春百合ちゃんは心の底からのやさしさを持っている人だ。
俺はそのことは理解している。
そうなると、春百合ちゃんの言っている「酷いこと」とは何を意味する言葉なのだろうか?
検討がつかない。
でも涙を流すほどのことなのだから、きっとすごいことなのだろう。
心が壊れてしまうほどのことなのだろう。
俺はそのことを聞かない方がいいのだろうか?
いや、聞くべきだろう。
もしかすると、俺を悩ませていた、春百合ちゃんに持っている嫌な気持ちの原因がわかるかもしれないのだ。

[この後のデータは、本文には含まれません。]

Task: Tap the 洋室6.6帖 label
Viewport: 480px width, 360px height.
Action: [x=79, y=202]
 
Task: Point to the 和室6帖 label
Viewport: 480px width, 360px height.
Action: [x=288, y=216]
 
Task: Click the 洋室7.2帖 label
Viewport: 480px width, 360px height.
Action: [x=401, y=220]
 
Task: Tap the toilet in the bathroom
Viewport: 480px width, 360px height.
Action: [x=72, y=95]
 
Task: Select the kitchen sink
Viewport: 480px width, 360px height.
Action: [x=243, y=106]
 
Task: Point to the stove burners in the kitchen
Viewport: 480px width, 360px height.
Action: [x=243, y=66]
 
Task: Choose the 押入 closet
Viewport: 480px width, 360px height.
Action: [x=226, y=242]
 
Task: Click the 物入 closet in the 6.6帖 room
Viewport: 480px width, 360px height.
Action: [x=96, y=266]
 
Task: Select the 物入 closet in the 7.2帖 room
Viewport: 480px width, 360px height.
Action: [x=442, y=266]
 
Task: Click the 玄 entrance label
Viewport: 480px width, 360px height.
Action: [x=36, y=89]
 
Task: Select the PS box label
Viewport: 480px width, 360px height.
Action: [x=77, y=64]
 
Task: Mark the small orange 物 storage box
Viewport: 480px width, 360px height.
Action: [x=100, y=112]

少なくとも今俺は、春百合ちゃんに対して、嫌な気持ちはもう持ちたくないと思っている。
俺は、春百合ちゃんに、
「前世の話をしてくれないだろうか? もしかすると、春百合ちゃんが言うように、一旦は春百合ちゃんのことが嫌いになるかもしれない。その嫌いになった気持ちを乗り越えるには、時間がかかってしまうかもしれない。でも俺は必ずそれを乗り越える。春百合ちゃんのことが俺にとって、とても大切な存在だと認識する為には、この前世のことを把握し、二人でいい方向に向かっていかなくてはいけないと思っている」
と言った。
言っている内にだんだん恥ずかしい気持ちになってきた。
特に春百合ちゃんのことを「とても大切な存在」と言った時は、恥ずかしさの一つの頂点を迎えていた。
しかし、同時に、「とても大切な存在」という言葉は、どちらかというと、この場の勢いででてきた言葉なので、自分でもどういう位置づけをしたらいいのか、悩み始めていた。
幼馴染としてなのだろうか?
それとも恋する対象としてなのだろうか?
この二つということであれば、恋の対象ということになるだろう。
今まで俺は、春百合ちゃんのことを嫌な存在と思ってきたが、それが弱まってくるとともに。春百合ちゃんへの恋する気持ちが湧き出そうとしているところだ。
まだ恋をしているというところまでは到達していない。
ただ、改めて思っていくと、俺が春百合ちゃんに言った、
「とても大切な存在だと認識する為には、この前世のことを把握し、二人でいい方向に向かっていかなくてはいけないと思っている」
という言葉は、俺が既に、ある程度春百合ちゃんに恋をしていることが前提になっている気がしてきた。
そして、その恋する気持ちをもっと高めていきたい、と言っているように思える言葉だ。
まだ俺の心は春百合ちゃんへの恋の入り口の前にいる。
俺は少し言い過ぎたかもしれないと思った。
その思いが、俺をまた恥ずかしい気持ちにさせていく。